* O‘Shaughnessy says may consider IPO in future
* Says learning lessons from other recent tech IPOs
* LivingSocial CFO says has halted raising more capital
By Jasmin Melvin
WASHINGTON, June 20 (Reuters) - LivingSocial chief executive Tim O‘Shaughnessy said on Wednesday that the online daily-deal company has no immediate desire to go public and is learning lessons from the rocky public debuts of other hot tech companies.
LivingSocial had been expected to follow in rival Groupon Inc’s footsteps when Groupon went public in November.
Talk of a LivingSocial IPO subsided earlier this year after Wall Street became increasingly skeptical of the long-term potential of the daily-deal model, which is highly competitive and has low barriers to entry. Groupon’s stock is trading at roughly half of its $20 IPO debut level.
O‘Shaughnessy, speaking at a media event on Wednesday, said he sees only four reasons for a company to go public: “They want a branding event, they need access to capital, they need liquidity or they need a currency that’s marked to do lots of M&A transactions.”
“If any of those four things is ever very prohibitive to us, then it’s something that we would look at doing,” he said.

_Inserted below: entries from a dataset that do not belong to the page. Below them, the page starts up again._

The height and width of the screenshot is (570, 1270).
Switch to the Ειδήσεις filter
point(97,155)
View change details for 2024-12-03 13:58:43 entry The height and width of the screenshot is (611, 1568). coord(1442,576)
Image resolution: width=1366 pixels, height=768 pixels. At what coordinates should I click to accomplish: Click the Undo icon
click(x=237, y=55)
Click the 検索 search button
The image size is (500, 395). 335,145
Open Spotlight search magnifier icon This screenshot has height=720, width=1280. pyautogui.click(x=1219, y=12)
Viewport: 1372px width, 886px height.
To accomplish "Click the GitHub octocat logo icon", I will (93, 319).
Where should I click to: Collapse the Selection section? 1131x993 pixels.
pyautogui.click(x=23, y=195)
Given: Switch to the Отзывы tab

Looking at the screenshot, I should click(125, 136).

O‘Shaughnessy said the company would take into account lessons learned from the IPOs of Groupon and social networking site Facebook Inc which has lost roughly 17 percent of its market value since its overly hyped IPO last month.
LivingSocial, which lost $558 million last year, has been trying to diversify its offerings to show it is more than just a one-trick service.
The company has been rolling out new services in recent quarters - such as live entertainment and package experiences like a sushi meal followed by professional sumo wrestling - that expand beyond the original discounted daily deal approach.
New services launched in the last 18 months, including travel deals and a partnership with Amazon.com, now bring in over 25 percent of LivingSocial’s revenue.
Amazon owns roughly 30 percent of LivingSocial.
John Bax, LivingSocial’s chief financial officer, said the company has halted raising additional capital since securing about $176 million in financing earlier this year.
O‘Shaughnessy said his goal is to make LivingSocial the “default” when thinking of local commerce, similar to how Google Inc comes to mind when thinking about Internet search.
“I want (it) to be something that when you wake up in the morning, one of the very first things you do is hit the LivingSocial app, and when you get to work it be a tab you keep open all day long,” he said.
LivingSocial, with more than 60 million members, is second to Groupon in the online-deals market. But its 26 percent market share in North America is more than twice any of its other competitors.
The company is currently weighing expanding nationwide an event listings service that it began testing in Los Angeles two weeks ago.